Hacker News new | ask | show | jobs
by killjoywashere 2743 days ago
The issue is that what you end up defending is the right of more malicious actors to acquire technology from the US below cost through low-cost, high-yield hacking.
1 comments

Do I? Or do I just not help to murder civilians on the other side of the planet? How can you be so sure that I’d only be helping the good side of the DoD?
From my point of view, both of you are right and wrong. Being a conscientious objector to war is not the same thing as aiding an enemy. However, Defending against hacking is different from providing for offensive weapons. In other words, defending government institutions takes precedence over the policies of government institutions. The policies are decided at the ballot box.
Let's assume there is no good side of the DoD. Let's assume that the military is 100% teeth-gnashing devil dogs with nuclear weapons. Which is what they aspire to, I assure you.

Two things, 1) whether they have a $700 budget or $700B budget, the DoD executes the orders of elected civilians.
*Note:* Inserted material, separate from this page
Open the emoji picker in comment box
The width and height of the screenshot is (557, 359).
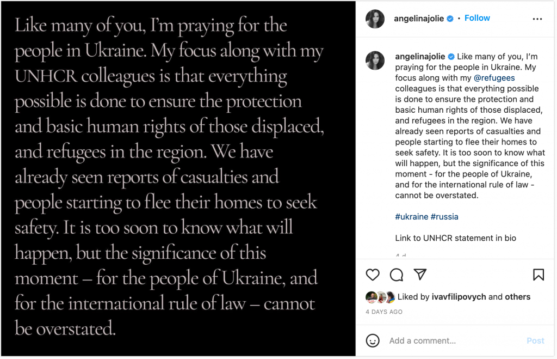[373, 340]
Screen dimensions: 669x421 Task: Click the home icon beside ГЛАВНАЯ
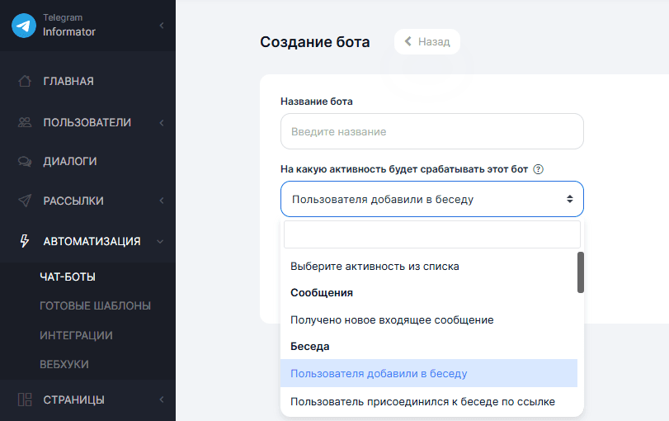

2) Don't you still want to make it as expensive as humanly possible for other countries to get the plans to those weapons? Even if you live in Paraguay, rouge states with nuclear weapons increase the cost of international economic collaboration and thus decrease your quality of life. Securing the US Government's weapons information is in your best interest.

You didn’t answer my questions at all.
I did answer your questions. Perhaps I didn't convince you to reject your previously held views, but I did answer your questions.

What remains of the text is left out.